====== EXTRACTED MATERIAL ======

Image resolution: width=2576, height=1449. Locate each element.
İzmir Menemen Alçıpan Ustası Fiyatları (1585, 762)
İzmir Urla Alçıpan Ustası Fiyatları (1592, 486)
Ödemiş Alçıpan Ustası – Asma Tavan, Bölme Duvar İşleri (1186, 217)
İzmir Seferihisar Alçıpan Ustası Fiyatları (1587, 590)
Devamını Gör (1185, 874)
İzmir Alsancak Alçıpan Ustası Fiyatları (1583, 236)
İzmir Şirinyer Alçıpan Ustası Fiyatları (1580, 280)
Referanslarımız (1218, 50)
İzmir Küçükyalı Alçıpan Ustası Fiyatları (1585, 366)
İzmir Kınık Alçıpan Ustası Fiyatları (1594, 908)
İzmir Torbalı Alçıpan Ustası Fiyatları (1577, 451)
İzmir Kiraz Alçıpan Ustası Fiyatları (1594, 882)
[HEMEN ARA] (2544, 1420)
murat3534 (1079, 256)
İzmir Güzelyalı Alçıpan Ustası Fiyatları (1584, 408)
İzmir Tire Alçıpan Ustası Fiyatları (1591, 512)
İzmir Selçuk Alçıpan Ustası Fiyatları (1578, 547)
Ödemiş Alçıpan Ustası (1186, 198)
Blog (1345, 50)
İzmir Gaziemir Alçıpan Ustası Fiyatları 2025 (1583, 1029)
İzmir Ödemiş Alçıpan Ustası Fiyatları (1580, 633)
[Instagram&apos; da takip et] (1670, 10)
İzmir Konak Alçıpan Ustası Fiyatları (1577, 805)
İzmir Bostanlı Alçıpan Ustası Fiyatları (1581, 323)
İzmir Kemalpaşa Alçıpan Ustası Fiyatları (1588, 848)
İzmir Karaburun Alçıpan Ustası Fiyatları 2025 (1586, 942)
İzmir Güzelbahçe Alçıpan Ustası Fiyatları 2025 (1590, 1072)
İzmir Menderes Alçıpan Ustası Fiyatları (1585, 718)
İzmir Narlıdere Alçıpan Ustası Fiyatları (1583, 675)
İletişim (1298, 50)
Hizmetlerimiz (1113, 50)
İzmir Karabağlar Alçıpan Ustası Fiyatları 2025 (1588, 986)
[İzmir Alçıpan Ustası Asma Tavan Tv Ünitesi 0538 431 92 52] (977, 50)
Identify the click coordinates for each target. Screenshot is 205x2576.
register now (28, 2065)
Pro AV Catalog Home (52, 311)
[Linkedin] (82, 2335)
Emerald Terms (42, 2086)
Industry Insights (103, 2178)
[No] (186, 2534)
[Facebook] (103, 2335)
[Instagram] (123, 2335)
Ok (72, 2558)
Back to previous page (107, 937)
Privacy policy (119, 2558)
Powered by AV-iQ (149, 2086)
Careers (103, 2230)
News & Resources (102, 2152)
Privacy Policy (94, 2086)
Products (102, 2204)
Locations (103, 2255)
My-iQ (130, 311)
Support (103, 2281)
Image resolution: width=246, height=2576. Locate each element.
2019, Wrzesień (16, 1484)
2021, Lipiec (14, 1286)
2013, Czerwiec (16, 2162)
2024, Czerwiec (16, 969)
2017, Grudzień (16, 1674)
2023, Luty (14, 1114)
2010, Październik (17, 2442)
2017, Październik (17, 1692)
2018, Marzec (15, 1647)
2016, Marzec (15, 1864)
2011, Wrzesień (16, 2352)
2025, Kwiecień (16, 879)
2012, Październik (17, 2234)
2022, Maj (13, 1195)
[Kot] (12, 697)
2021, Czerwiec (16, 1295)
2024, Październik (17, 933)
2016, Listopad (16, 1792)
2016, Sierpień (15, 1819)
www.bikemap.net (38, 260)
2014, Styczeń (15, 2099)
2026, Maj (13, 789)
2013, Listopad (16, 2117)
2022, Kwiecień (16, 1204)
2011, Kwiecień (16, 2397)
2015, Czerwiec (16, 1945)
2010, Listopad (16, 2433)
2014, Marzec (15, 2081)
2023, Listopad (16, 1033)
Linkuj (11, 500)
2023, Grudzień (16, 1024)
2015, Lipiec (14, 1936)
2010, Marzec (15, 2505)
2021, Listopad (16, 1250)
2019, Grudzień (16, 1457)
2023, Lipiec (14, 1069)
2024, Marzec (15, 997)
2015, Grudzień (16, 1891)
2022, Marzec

======

TASK TO CARRY OUT:
All lines above from the one with "murat3534 (1079, 256)" to the one with "İzmir Güzelbahçe Alçıpan", inclusive, should be copied exactly, and no other lines.

WRITTEN ANSWER:
murat3534 (1079, 256)
İzmir Güzelyalı Alçıpan Ustası Fiyatları (1584, 408)
İzmir Tire Alçıpan Ustası Fiyatları (1591, 512)
İzmir Selçuk Alçıpan Ustası Fiyatları (1578, 547)
Ödemiş Alçıpan Ustası (1186, 198)
Blog (1345, 50)
İzmir Gaziemir Alçıpan Ustası Fiyatları 2025 (1583, 1029)
İzmir Ödemiş Alçıpan Ustası Fiyatları (1580, 633)
[Instagram&apos; da takip et] (1670, 10)
İzmir Konak Alçıpan Ustası Fiyatları (1577, 805)
İzmir Bostanlı Alçıpan Ustası Fiyatları (1581, 323)
İzmir Kemalpaşa Alçıpan Ustası Fiyatları (1588, 848)
İzmir Karaburun Alçıpan Ustası Fiyatları 2025 (1586, 942)
İzmir Güzelbahçe Alçıpan Ustası Fiyatları 2025 (1590, 1072)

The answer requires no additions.